When it comes to mining anything publicly available, if there was a wand you could wave to fix one part of it, what might you fix about finding information that you need from anything that's publicly available?  

I come from a software engineering background. Can I have tools that can easily scrape multiple sources and bring those together in one place? So then I can run an LLM model, or whatever – I can feed that into another system that then can summarize that body of data.

So for me, it's more: instead of manually having to go to multiple places, how can we actually more easily scrape multiple sources where we know they have this public data available, and then bring them all together under one umbrella. 


Very helpful. Last question for you. 

When you think about AI in research, whether related to what you just described or not, one word that describes how you feel or your general sentiment towards the future of research with AI?

If it's one word, it's very hard for me.


I'll give you a few more!

The word is good. I don't think it means much, but I can expand. It's good in the sense that I think it can help with the things we've been talking about. It is here already and we are seeing it at the conference – everybody's talking about it, right?

But at the end of the day, the way that I think about research is you're trying to get to the causation as to why people watch our content or why people buy your shoes or why people want to use your health insurance or health service. It's the causation. What caused people to make that decision?

With AI, I'm not saying that you will get to that level, but it can help assist you with getting to a level where you're trying to go deeper and help you be more creative in generating better questions and all of that. 

But ultimately, I don't think AI will replace researchers or people that are good at connecting with other humans, because the translation of what I'm saying, no pun intended, is that you require a human to create empathy with the other human, right? Or have empathy to the level that they're understanding the underlying sentiments and emotions of what they're communicating.

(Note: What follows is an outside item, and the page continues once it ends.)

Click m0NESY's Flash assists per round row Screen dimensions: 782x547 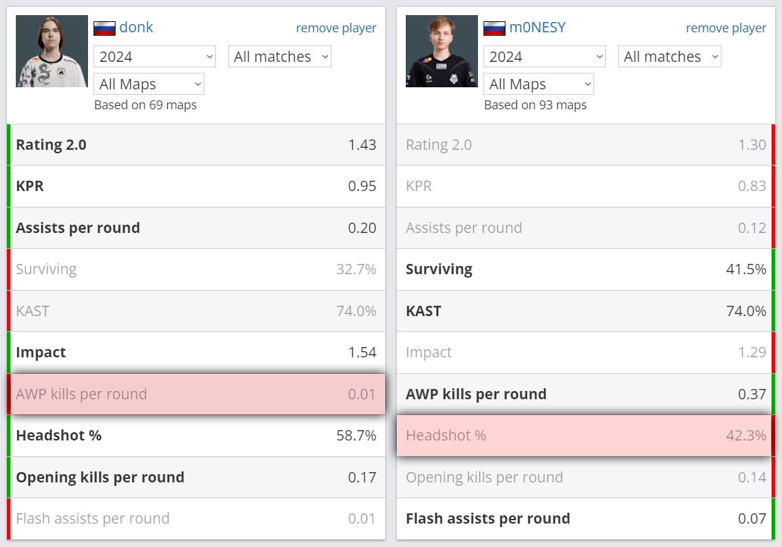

So I know you just asked for one word, but I think it's a “good” thing. BUT I also think research will get better, not because of AI, but because of how people continue to use AI to try to be more human, more empathetic with whoever they're dealing with (whether it's a panelist or whoever you're working with).

That's why I think we have meaningful connections. When you see “oh, this person is actually listening or caring about or trying to understand what I really feel, what I really want to communicate here.”  

Super helpful. That was a lot of great words – better than just a single one.